▸ **EXERCISE DETAILS**: Count every line in this listing that has "Policy". Reply with only the total.

▸ **MATERIAL PROVIDED**:
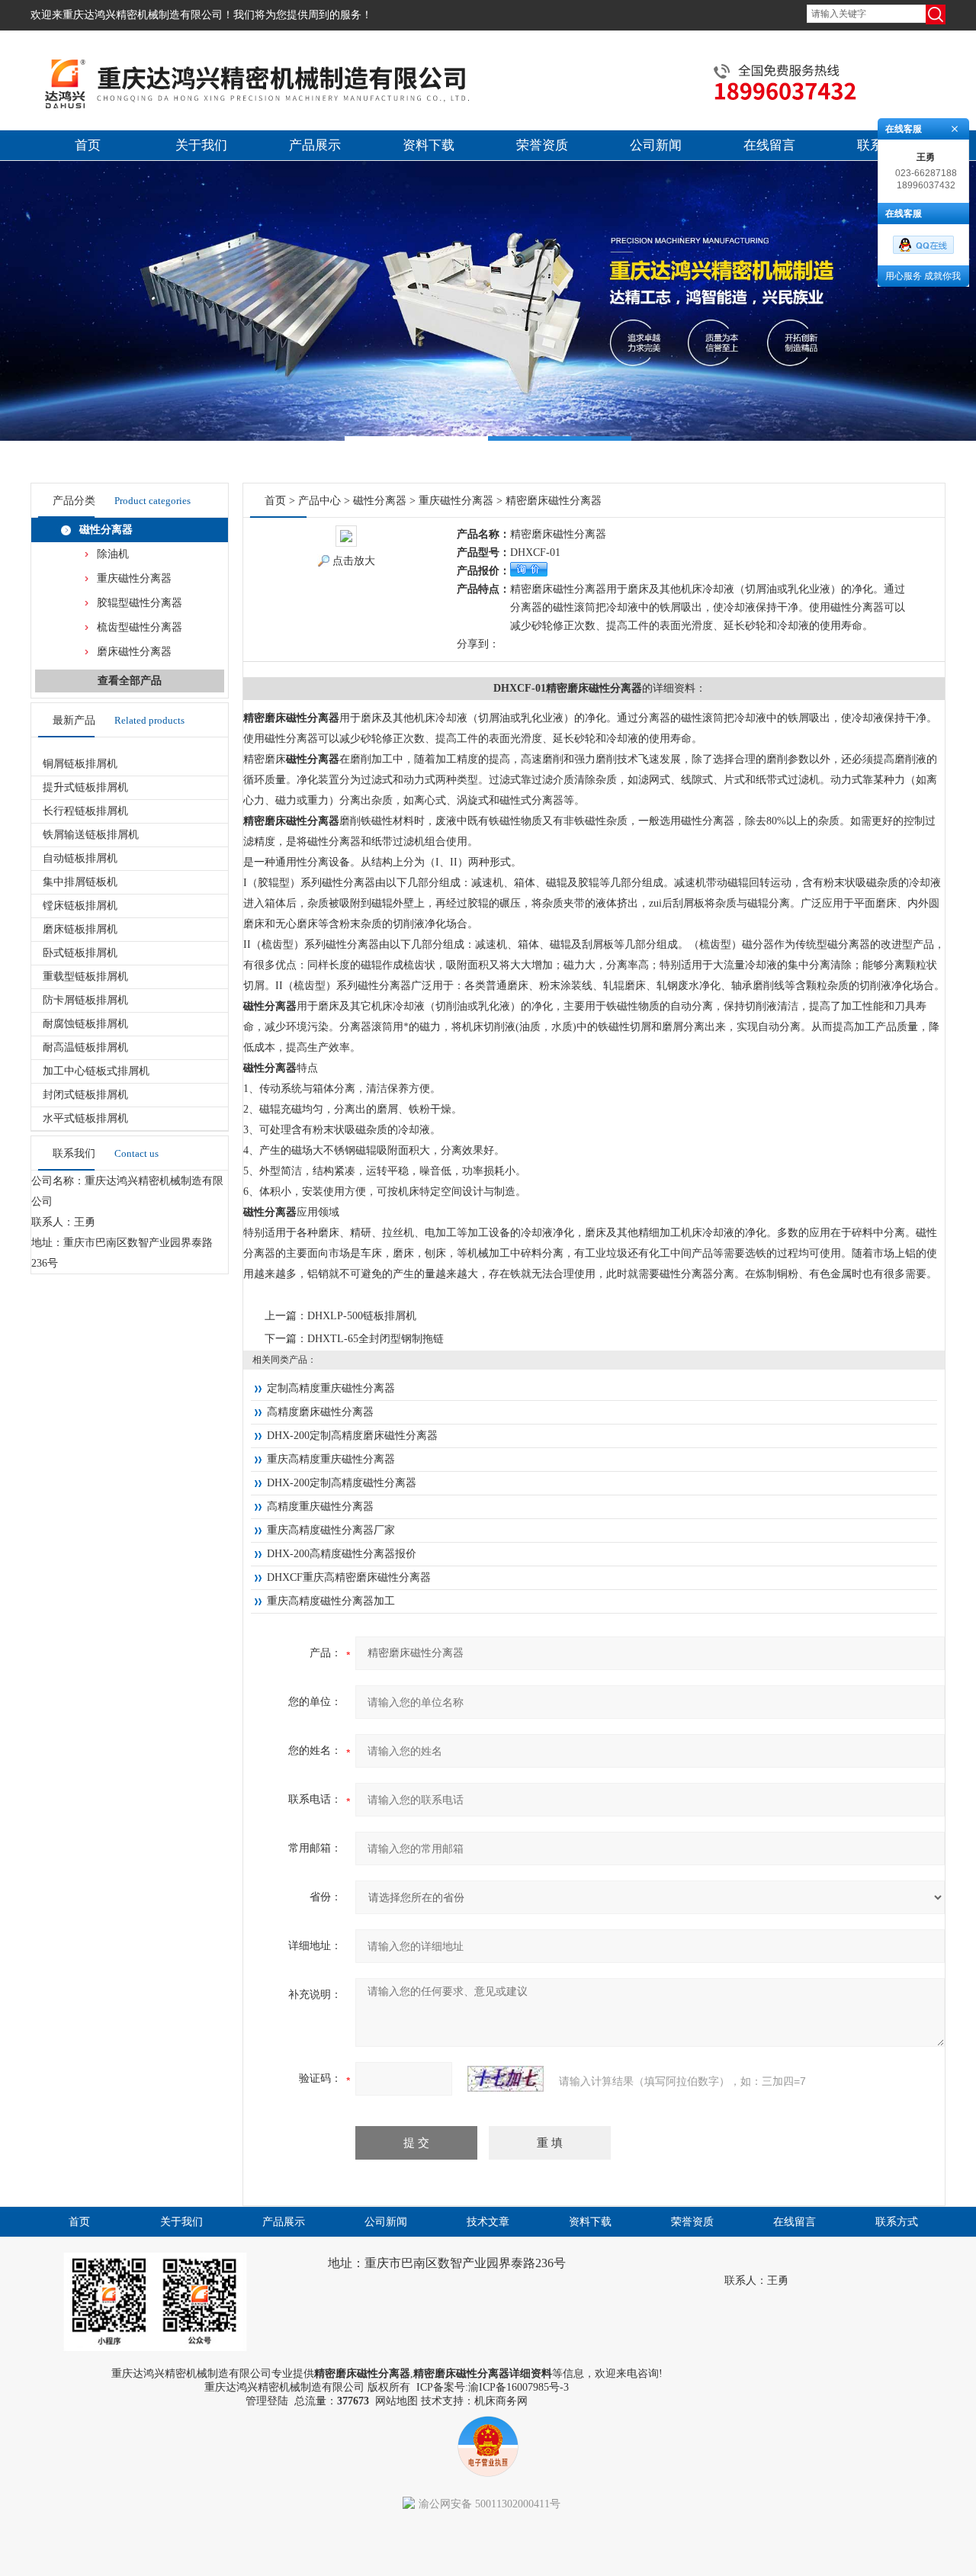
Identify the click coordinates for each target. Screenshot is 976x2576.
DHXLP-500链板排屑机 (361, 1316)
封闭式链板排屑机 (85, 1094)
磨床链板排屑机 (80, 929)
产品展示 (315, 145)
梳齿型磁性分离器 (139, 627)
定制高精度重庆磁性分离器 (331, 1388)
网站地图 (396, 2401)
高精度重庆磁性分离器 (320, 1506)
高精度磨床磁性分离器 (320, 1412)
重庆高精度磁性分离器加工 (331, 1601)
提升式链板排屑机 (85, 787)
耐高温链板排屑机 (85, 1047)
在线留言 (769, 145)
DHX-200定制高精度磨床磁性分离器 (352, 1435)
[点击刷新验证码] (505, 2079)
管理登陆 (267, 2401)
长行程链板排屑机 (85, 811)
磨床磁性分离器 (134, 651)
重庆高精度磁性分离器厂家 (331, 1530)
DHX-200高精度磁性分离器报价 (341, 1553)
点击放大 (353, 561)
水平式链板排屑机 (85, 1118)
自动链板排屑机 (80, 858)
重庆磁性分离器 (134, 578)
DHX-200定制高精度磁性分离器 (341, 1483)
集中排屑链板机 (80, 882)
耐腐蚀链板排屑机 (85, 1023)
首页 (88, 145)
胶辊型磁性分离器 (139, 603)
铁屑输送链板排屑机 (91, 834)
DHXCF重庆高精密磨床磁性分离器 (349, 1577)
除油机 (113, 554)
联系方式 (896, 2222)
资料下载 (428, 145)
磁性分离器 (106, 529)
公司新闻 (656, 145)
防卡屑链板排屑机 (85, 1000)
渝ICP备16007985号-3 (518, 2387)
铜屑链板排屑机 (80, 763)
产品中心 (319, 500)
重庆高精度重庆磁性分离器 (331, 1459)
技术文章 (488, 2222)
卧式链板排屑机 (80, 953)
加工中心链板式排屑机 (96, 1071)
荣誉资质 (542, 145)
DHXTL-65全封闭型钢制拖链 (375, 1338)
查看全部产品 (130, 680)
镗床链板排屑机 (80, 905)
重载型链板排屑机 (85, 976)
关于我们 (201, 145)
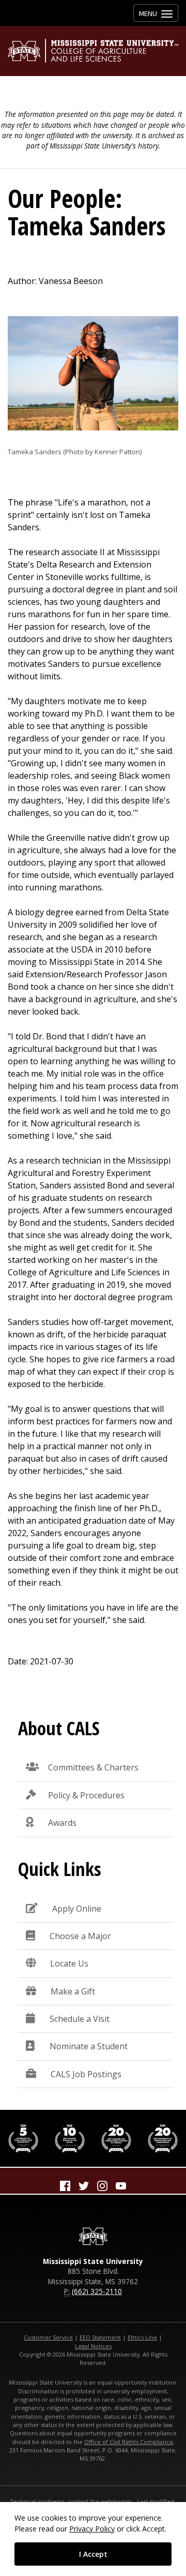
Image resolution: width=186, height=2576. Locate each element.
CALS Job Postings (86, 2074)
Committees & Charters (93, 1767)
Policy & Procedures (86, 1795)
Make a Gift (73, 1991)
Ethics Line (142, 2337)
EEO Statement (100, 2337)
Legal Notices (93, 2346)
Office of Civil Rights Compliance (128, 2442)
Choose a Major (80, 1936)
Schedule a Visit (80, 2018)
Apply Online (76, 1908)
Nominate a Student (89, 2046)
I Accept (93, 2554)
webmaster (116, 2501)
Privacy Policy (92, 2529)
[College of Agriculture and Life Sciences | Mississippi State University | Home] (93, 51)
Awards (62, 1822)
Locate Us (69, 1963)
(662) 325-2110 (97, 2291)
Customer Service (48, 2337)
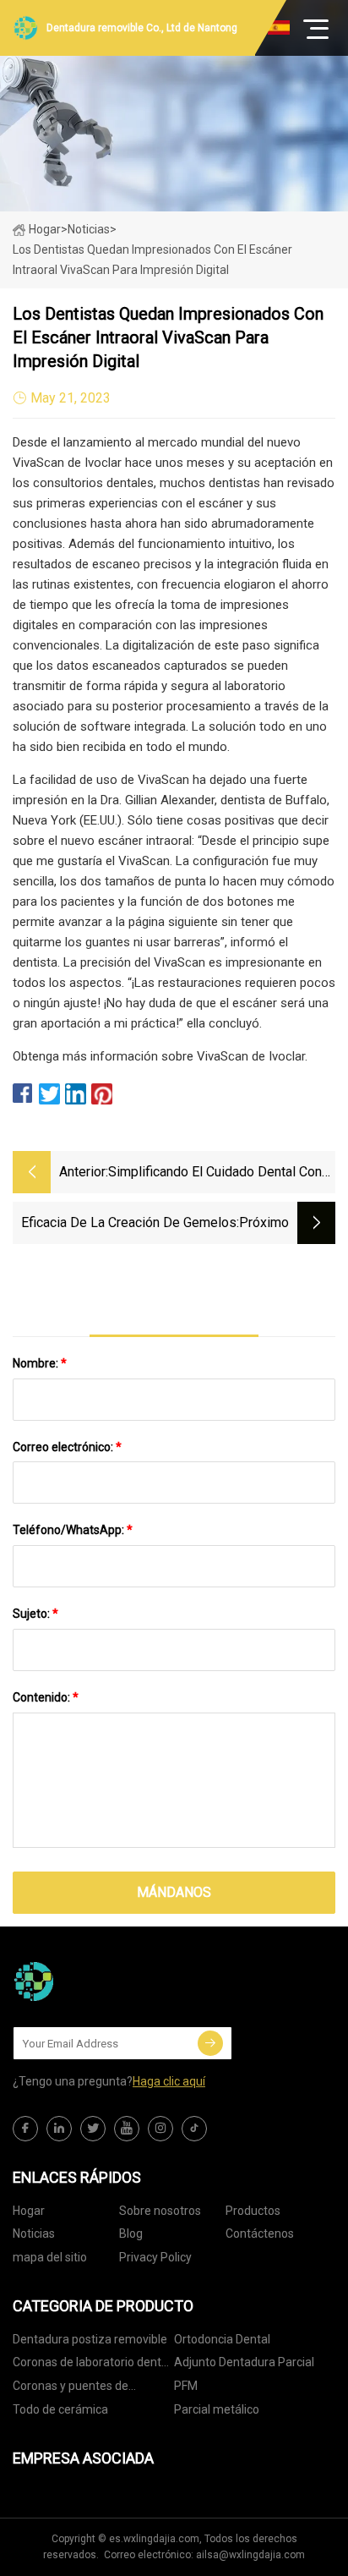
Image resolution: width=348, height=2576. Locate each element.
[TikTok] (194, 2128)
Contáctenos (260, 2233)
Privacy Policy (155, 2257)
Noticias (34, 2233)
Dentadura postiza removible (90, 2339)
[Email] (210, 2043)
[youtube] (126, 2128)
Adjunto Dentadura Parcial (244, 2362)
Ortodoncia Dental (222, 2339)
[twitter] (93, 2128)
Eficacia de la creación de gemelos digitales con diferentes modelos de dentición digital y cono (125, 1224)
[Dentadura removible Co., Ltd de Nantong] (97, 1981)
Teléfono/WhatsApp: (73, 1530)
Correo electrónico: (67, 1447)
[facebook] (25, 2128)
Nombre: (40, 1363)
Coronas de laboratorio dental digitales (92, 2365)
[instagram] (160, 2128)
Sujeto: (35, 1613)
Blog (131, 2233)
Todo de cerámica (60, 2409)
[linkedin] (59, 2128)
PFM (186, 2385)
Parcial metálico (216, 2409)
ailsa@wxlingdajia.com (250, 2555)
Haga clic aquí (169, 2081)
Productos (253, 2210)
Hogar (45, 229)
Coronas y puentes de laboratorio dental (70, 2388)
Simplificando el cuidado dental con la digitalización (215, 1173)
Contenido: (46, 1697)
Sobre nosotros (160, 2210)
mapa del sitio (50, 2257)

▸ **WRITTEN ANSWER**: 3